TODDLERS. Or as I like to call them, walking destruction machines with strong opinions and little control over their behavior. Be sure you can take this opportunity to show your toddler the safe and proper way to approach and pet a cat, gently petting the cat’s head and moving back (with the grain of the fur) toward the hindquarters. Caution toddlers against touching those sensitive areas (feet, tail, and belly) and against making loud noises or sudden movements near the cat’s face.
Also, explain those behaviors that are not okay—such as pinching, grabbing, squeezing, flicking, or pulling of the cat’s ears or tail. Also, caution your toddler against putting her face near the cat’s face, as such gestures may be taken as a challenge or aggression. Also, caution your child not to touch a cat that is asleep or eating. One of the most important lessons you can teach your child is to allow the cat to dictate the duration of any interaction.
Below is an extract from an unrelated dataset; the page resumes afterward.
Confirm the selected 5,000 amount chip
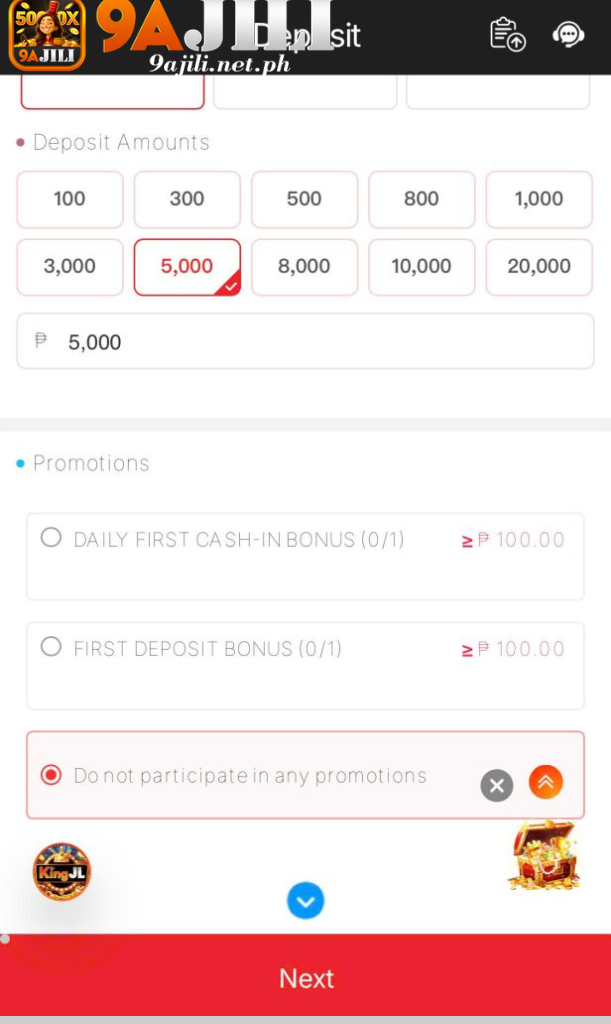 [x=187, y=267]
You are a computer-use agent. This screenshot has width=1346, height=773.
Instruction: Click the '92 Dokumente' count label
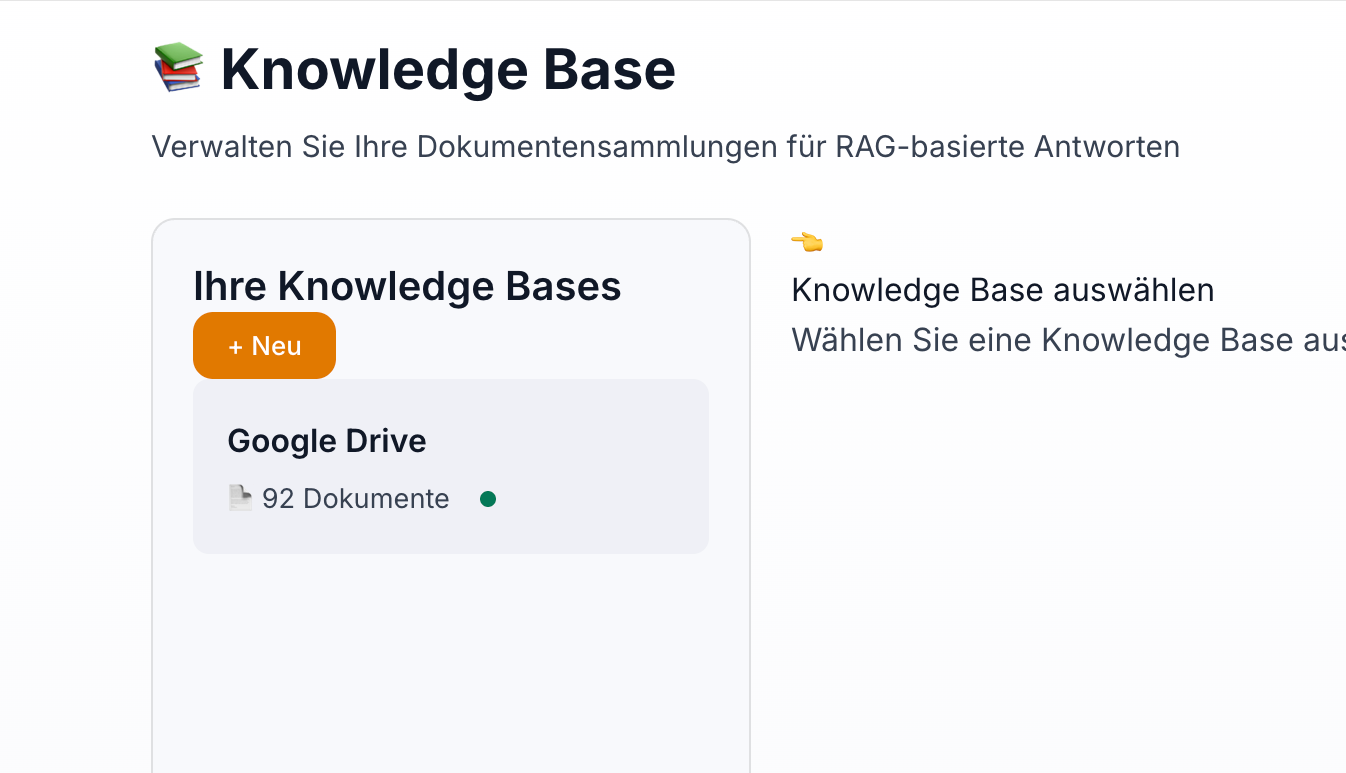pos(355,499)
When the cat walks away, playtime is done. Chasing the animal will only stress it and increase the likelihood of receiving a scratch or bite. If either cat or child becomes worked-up or agitated, it’s time to end the encounter and separate them. A great way to make things easier for your cat is to always make sure your cat has an escape route, whether it’s a high up cat condo or a room the toddler can’t get into.
My daughter was eight when we adopted our kitten (named Leela, by the way). Like most kids her age, she was easily able to understand the basic needs and responsibilities of welcoming a new cat into the family. She offered to help feed and brush the kitty, which was a great way for them to bond. But we did a TON of education with her since a kitten was different than the old sedentary cat we had before.
Before a new cat enters the home, you can prepare your kids by talking with them about what cats do (and do not) like. For example, most kids know cats can see well in near total darkness, but may not know that feline sight is sensitive to quick erratic movements. Explaining how cats see the world can provide a way to caution against making rapid or jerky movements around the cat. Also, you can talk about the sensitivity of a cat’s hearing as a way to caution against shouting and making other loud noises when the cat is nearby.
When it comes to touch, teach kids to approach the animal only when it seems calm and relaxed. Approaching a stressed cat increases the chances of receiving a scratch or bite. With shy or skittish cats, “Let the cat come to you” may be the best advice. As always, patience is key. Touch should be gentle, smooth, and consistent, petting from head to tail. Most well-socialized cats will respond with “participatory petting”—and meet an affectionate hand with head-bumps and cheek-rubs.
Make A Safe Space for Your New Cat
It’s important that your new cat has a safe space to escape the hustle and bustle of a busy family household. A box or drawer lined with a favorite blanket or sweatshirt often fills this need, while other cats prefer a loftier retreat atop a bookshelf or other perch where little hands can’t reach. Be sure your cat has a place to go when its senses become overloaded or when it’s not feeling like interacting. A happy and relaxed cat makes a far better companion and playmate than one that feels stressed, agitated, or threatened.